Bitcoin Law: What US businesses need to know - simonebrunozzi
http://www.coindesk.com/bitcoin-law-what-us-businesses-need-to-know/

======
yebyen
This is a great article and promises a great follow-up! If registering
federally as a money transmission business with FinCEN is really not so
complicated, maybe many people will do it and follow AML/KYC laws. I know it
was not long in Bitcoin-OTC community before I found individual sellers
requiring a mobile telephone number, and doing formal verification of that
before they would do business.

At the time it was claimed (probably true) that it was necessary to go to this
length so that PayPal would honor the transaction.
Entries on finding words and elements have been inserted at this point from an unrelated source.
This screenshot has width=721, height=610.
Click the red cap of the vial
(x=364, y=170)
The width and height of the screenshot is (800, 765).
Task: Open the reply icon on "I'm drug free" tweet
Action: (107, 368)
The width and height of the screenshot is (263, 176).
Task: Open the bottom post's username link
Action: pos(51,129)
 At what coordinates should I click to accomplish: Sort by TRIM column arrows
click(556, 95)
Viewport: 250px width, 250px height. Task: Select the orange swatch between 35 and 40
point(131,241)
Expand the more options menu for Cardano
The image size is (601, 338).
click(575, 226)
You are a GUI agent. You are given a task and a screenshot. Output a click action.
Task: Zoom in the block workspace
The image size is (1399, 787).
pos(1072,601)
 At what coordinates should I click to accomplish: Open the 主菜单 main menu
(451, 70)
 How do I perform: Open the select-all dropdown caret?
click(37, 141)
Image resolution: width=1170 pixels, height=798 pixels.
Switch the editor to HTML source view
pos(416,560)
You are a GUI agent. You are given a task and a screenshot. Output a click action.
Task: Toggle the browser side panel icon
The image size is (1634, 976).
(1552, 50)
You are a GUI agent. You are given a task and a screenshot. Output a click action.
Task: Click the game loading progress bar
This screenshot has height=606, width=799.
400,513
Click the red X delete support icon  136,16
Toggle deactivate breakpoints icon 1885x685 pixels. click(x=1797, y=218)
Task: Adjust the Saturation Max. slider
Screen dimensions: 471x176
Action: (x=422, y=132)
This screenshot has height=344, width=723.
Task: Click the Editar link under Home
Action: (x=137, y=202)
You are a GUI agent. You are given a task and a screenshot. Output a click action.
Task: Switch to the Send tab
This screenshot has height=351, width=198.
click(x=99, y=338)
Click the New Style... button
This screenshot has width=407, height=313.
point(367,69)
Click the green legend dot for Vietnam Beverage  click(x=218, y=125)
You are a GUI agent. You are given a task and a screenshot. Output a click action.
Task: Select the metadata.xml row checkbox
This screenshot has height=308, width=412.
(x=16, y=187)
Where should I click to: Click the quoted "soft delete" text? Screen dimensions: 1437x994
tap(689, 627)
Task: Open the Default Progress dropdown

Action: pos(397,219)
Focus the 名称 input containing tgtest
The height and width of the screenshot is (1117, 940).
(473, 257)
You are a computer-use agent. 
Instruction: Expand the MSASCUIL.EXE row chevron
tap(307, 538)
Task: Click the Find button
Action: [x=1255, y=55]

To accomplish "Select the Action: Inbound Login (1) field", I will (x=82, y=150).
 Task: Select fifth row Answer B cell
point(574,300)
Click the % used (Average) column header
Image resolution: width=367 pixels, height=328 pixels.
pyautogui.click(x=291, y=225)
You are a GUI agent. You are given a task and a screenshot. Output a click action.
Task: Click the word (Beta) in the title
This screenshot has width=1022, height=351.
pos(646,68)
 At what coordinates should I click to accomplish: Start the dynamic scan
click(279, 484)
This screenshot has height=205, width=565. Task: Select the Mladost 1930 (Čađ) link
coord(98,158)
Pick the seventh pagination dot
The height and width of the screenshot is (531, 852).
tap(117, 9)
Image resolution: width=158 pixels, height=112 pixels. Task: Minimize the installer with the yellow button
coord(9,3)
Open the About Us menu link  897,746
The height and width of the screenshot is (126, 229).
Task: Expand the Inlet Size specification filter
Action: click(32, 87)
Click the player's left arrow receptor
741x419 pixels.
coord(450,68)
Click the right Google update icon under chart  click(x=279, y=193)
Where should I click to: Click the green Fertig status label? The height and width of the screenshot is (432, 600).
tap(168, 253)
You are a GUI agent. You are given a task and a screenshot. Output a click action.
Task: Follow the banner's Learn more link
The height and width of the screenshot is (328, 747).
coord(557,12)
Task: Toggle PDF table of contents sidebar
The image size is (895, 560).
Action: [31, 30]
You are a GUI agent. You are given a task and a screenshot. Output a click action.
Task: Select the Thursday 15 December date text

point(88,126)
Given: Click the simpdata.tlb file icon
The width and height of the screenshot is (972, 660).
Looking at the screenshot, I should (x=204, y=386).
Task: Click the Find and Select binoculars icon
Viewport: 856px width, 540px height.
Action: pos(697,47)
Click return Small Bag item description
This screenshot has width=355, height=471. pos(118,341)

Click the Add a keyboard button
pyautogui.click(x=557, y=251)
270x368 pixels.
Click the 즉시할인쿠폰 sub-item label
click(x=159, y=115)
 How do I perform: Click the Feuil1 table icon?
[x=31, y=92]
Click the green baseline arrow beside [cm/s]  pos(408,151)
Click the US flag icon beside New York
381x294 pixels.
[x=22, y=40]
PayPal is notorious for
charge-backs, and with the Bitcoin seller having followed these procedures to
verify e-mail address and phone number matching the primary on the Paypal
account that was buying bitcoins, the person could claim and prove that they
indeed sold something. Without that verification, PayPal would almost
universally reverse the transaction at the request of the buyer.

I haven't bought or sold any bitcoins with PayPal in a while, I don't know if
people are still doing it or if it's again considered a "hot area." Last time
I heard anything, sellers stopped accepting MoneyPak because it's usually 100%
reversible without cause by the buyer. It's likely that in the current US
climate, most buying and selling will have moved to formally built exchange
websites and even that nobody will be selling coins anonymously in the well-
known #bitcoin-otc community. You'll just have to find someone you know and
trust, or can personally identify, in person, and (take their/give them) cash.